6) Check that the CLT-based implementation for the CI seems to be correct
An convenient check to perform on the CLT-based calculation of the CIs is to run the calculation on the Simple Random Sample (SRS) case and verify that the results coincide with those given by the svymean()
calculation under the SRS design.
# CLT-based calculation
df_noweights = df
df_noweights$Weight = 1 # SRS: weights equal to 1
show_values( ci_clt(df_noweights, ci_level=0.95) )
which gives:
Category p Delta 2.5 % 97.5 %
1 A 0.1 0.0263 0.0737 0.126
2 B 0.2 0.0351 0.1649 0.235
3 C 0.3 0.0402 0.2598 0.340
4 D 0.4 0.0429 0.3571 0.443
which we compare to the survey-based calculation:
# Survey-based calculation
design <- svydesign(ids=~1, probs=NULL, data=df)

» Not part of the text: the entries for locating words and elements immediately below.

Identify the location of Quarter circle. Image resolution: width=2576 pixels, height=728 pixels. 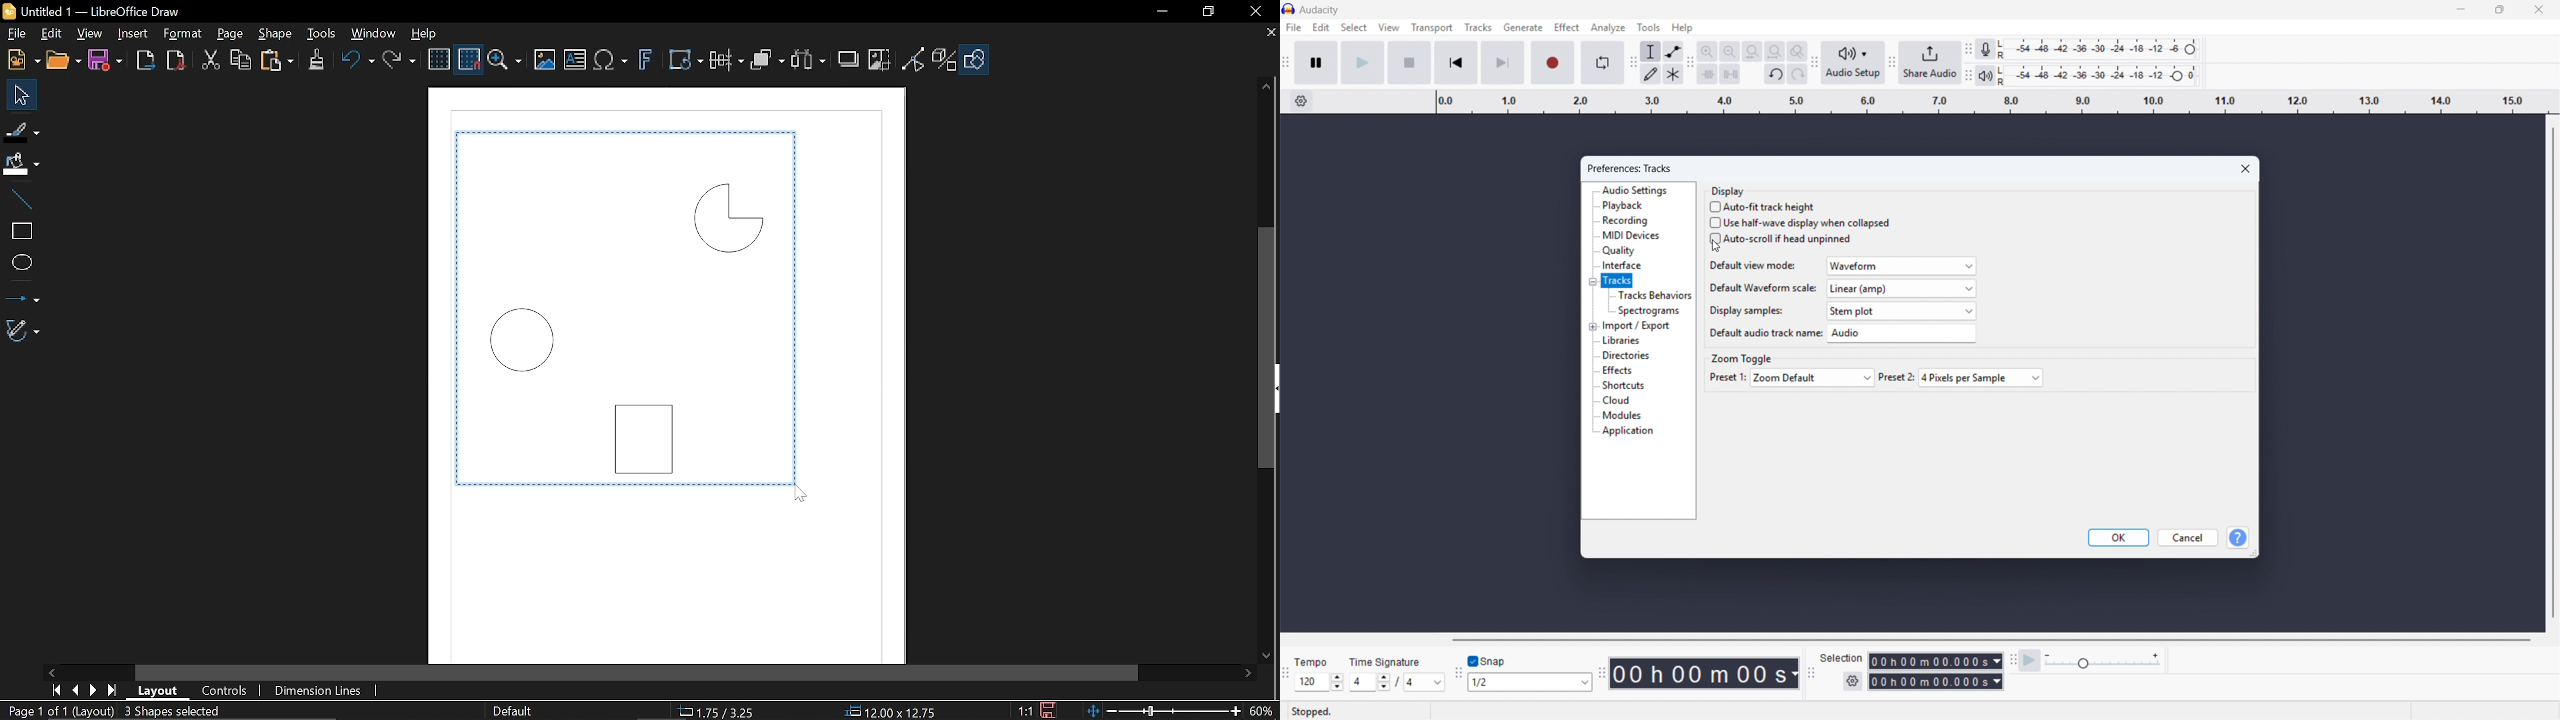
(727, 217).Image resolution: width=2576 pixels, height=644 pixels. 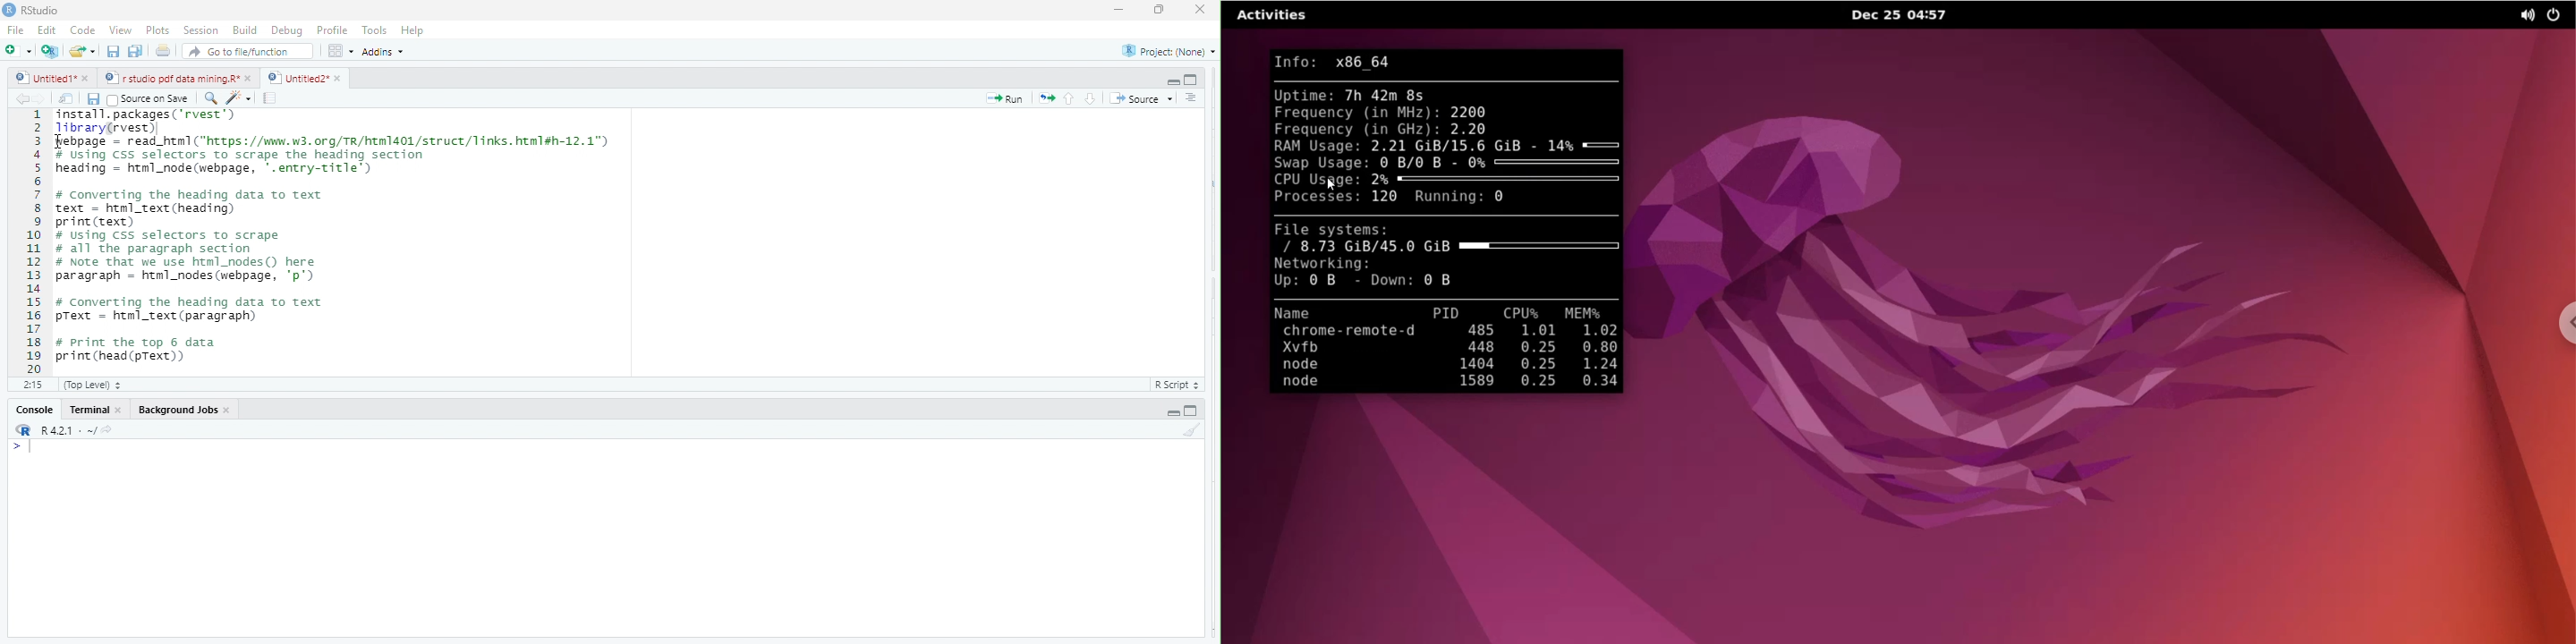 I want to click on maximize, so click(x=1117, y=12). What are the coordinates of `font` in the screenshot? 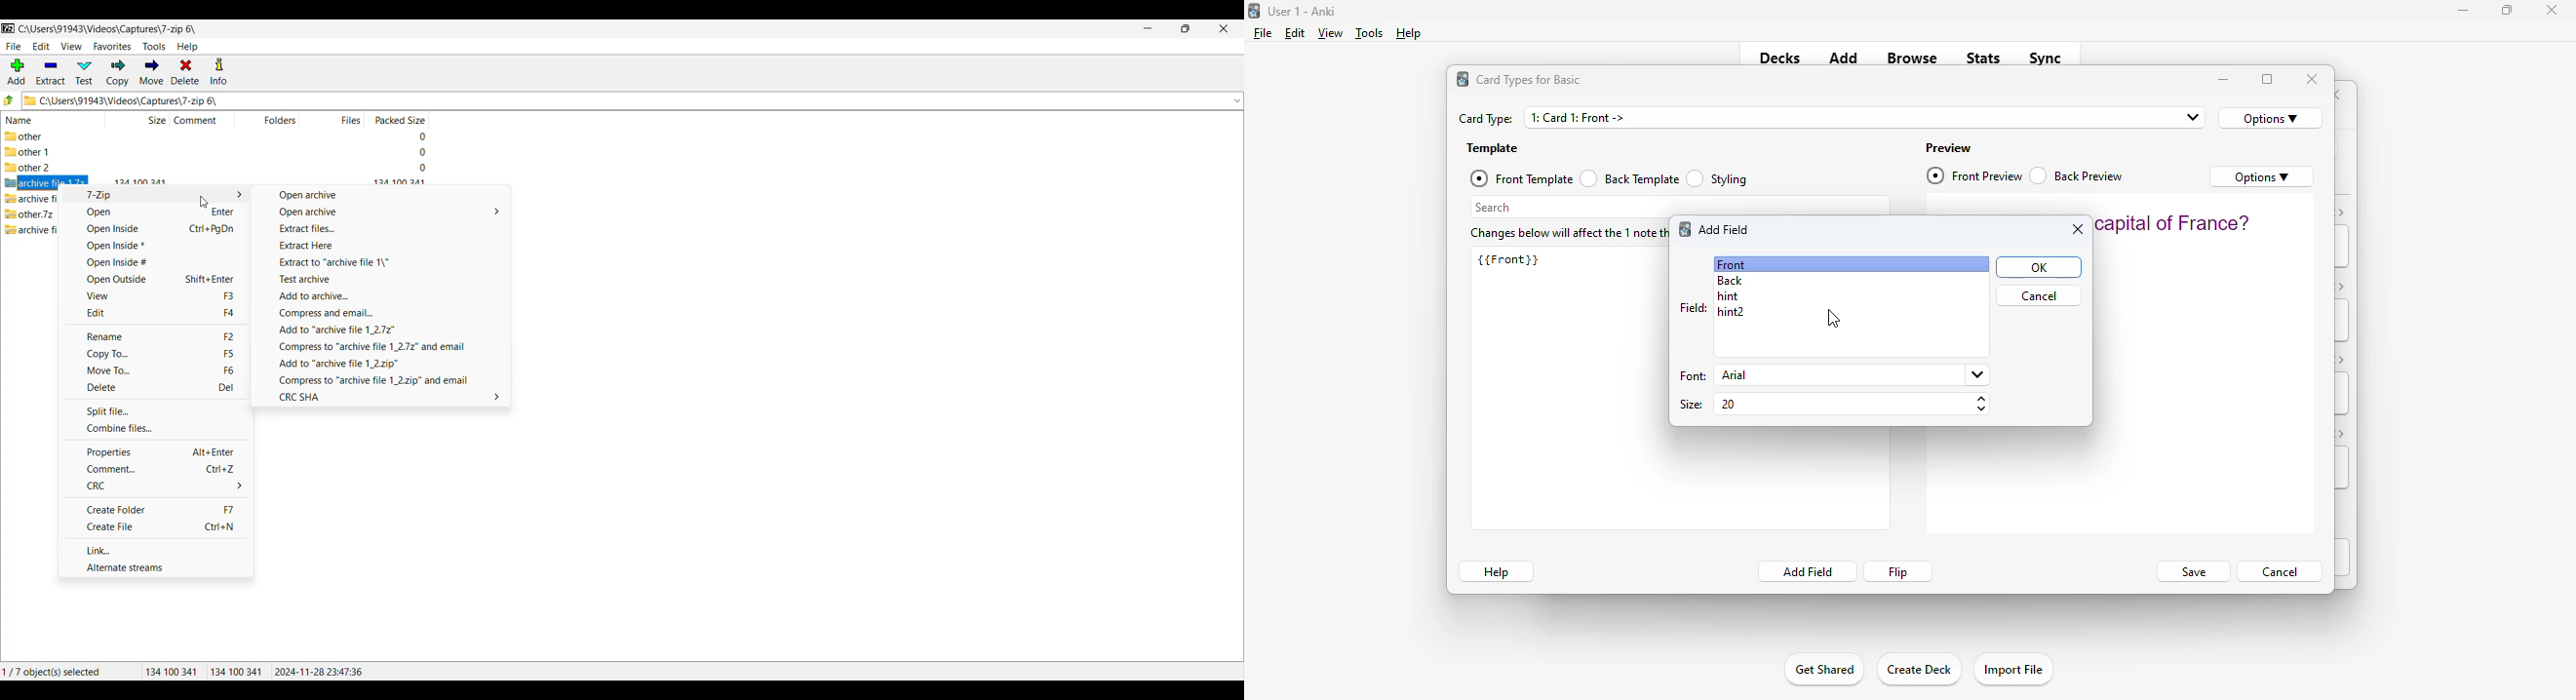 It's located at (1691, 377).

show_values( ci_survey(df, design) )
that gives:
p Delta 2.5 % 97.5 %
CategoryA 0.1 0.0263 0.0737 0.126
CategoryB 0.2 0.0351 0.1649 0.235
CategoryC 0.3 0.0402 0.2598 0.340
CategoryD 0.4 0.0430 0.3570 0.443
We see that the results coincide, suggesting that the implementation of the CLT-based calculation of the CI in the general case with unequal weights is correct.